■ What is needed:
Any picture in the material should be left out, while all other lines are copied exactly.

■ Supplied data:
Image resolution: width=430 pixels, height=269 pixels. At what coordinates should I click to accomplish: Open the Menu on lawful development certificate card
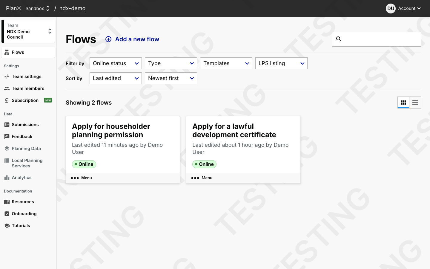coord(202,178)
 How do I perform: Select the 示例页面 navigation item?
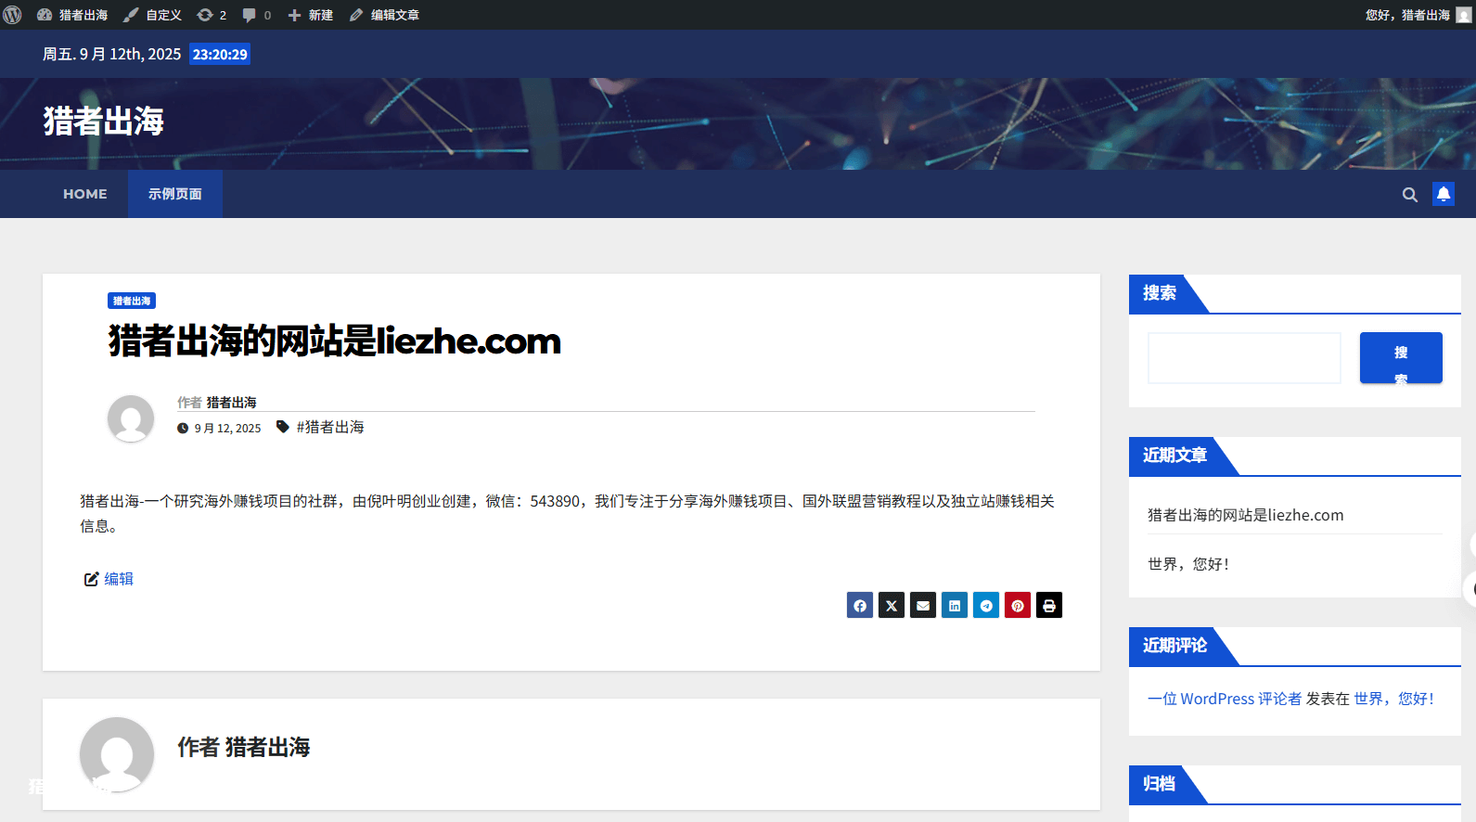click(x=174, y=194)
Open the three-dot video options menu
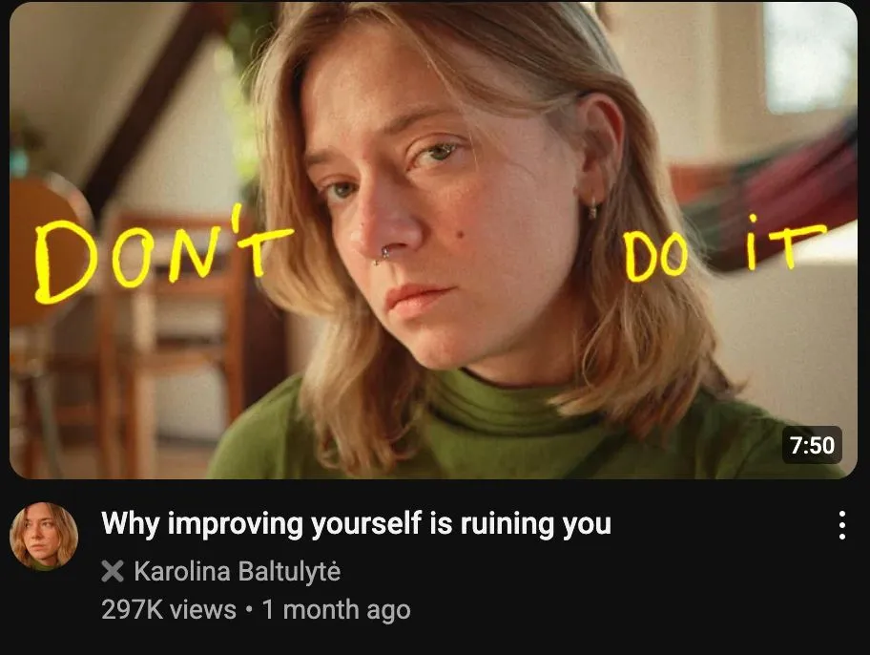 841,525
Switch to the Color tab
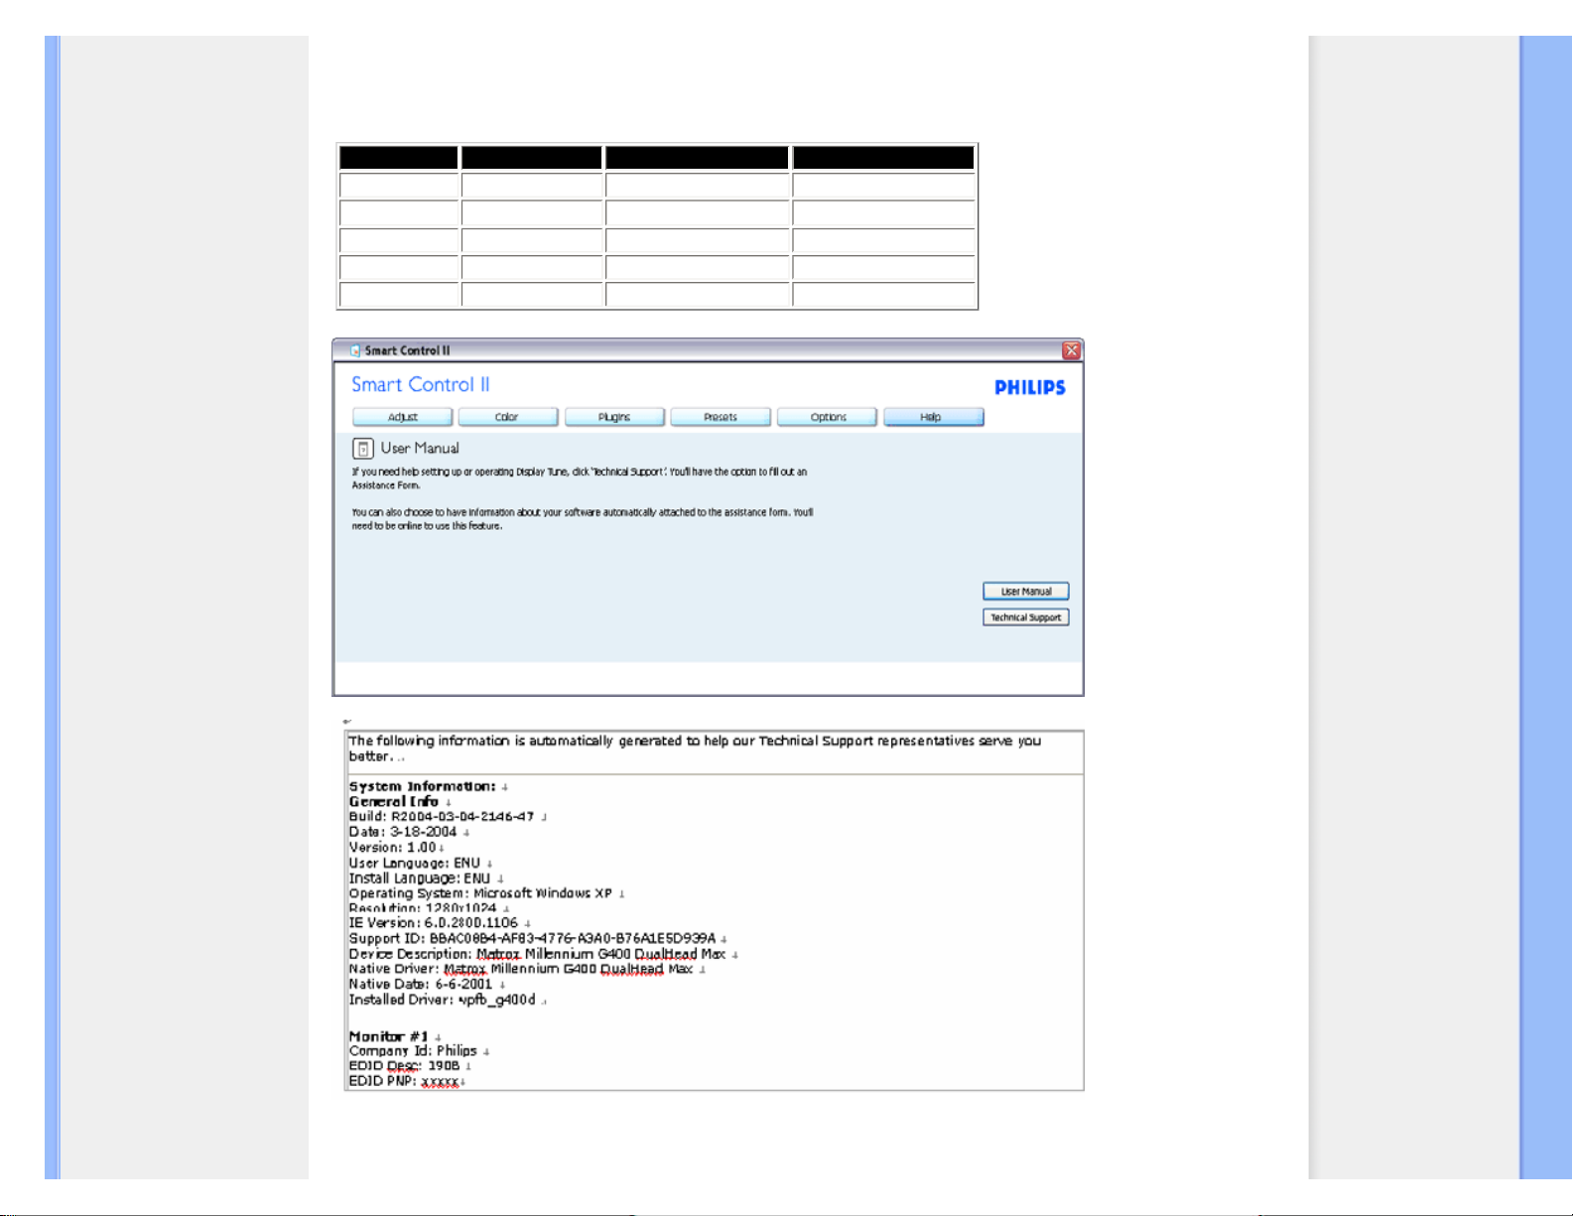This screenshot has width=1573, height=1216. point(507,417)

■ Finished task:
Image resolution: width=430 pixels, height=269 pixels. At what coordinates should I click to accomplish: Open the Menu on lawful development certificate card
coord(202,178)
 How do I perform: Select the 示例页面 navigation item?
click(x=174, y=194)
Open the three-dot video options menu
 841,525
Switch to the Color tab
This screenshot has width=1573, height=1216. point(507,417)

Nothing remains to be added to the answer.